WORK INSTRUCTION:
Below are the records; count how many of their lines contain the word "will" and give that number only.

DATASET CONTENT START

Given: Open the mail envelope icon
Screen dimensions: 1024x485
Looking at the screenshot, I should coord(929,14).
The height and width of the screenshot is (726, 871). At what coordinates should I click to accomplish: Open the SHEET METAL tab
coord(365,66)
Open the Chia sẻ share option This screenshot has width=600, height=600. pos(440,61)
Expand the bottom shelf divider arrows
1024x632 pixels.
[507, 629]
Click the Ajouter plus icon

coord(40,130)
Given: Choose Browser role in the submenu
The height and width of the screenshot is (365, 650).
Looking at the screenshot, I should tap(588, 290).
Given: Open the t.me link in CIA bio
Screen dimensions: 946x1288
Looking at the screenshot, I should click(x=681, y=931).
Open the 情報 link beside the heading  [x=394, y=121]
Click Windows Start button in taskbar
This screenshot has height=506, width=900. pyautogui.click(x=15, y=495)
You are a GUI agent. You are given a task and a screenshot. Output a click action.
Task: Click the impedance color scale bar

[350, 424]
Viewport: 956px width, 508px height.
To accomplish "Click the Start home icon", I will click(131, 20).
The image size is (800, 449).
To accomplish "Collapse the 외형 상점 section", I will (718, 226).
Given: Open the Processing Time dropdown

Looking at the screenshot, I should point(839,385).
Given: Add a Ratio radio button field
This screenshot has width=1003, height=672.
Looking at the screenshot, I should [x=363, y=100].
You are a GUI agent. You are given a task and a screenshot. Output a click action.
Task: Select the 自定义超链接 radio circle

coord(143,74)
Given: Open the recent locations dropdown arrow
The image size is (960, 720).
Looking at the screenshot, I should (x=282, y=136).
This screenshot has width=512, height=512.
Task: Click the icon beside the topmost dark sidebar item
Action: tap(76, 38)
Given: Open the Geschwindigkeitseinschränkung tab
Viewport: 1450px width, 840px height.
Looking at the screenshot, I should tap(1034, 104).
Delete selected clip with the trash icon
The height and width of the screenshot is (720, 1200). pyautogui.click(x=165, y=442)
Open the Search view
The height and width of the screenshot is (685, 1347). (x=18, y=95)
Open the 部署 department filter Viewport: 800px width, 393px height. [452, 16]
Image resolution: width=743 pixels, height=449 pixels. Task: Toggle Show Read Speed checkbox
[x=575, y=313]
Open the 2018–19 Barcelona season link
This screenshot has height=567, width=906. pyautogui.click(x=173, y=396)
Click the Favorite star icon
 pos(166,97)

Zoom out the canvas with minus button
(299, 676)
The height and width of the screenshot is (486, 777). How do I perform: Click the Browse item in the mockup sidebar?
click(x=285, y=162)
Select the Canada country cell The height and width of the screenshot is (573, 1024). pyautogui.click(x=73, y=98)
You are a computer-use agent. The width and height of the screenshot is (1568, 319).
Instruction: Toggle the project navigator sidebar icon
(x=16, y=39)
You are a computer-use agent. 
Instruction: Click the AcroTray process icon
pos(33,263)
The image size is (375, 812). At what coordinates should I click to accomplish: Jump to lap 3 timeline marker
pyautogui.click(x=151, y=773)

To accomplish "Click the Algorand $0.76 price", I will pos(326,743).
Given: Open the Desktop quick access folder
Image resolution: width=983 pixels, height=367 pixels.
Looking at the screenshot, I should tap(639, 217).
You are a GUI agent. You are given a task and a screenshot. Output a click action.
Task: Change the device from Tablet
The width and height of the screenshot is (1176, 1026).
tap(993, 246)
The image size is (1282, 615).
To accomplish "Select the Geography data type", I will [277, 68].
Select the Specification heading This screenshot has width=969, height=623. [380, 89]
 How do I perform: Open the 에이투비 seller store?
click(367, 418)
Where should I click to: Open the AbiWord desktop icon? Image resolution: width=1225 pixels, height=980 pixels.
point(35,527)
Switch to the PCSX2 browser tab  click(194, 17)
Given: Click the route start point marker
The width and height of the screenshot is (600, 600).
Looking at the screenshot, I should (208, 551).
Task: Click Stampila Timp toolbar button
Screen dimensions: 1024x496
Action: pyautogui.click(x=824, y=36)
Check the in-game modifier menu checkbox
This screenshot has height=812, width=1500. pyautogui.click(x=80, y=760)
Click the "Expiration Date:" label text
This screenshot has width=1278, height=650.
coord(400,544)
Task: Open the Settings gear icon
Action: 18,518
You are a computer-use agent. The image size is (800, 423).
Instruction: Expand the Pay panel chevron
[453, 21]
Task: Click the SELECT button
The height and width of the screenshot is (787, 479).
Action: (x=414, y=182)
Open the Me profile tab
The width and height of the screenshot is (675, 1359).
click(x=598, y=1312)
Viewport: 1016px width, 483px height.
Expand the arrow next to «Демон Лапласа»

DATASET CONTENT END

RESULT OF THE TASK:
4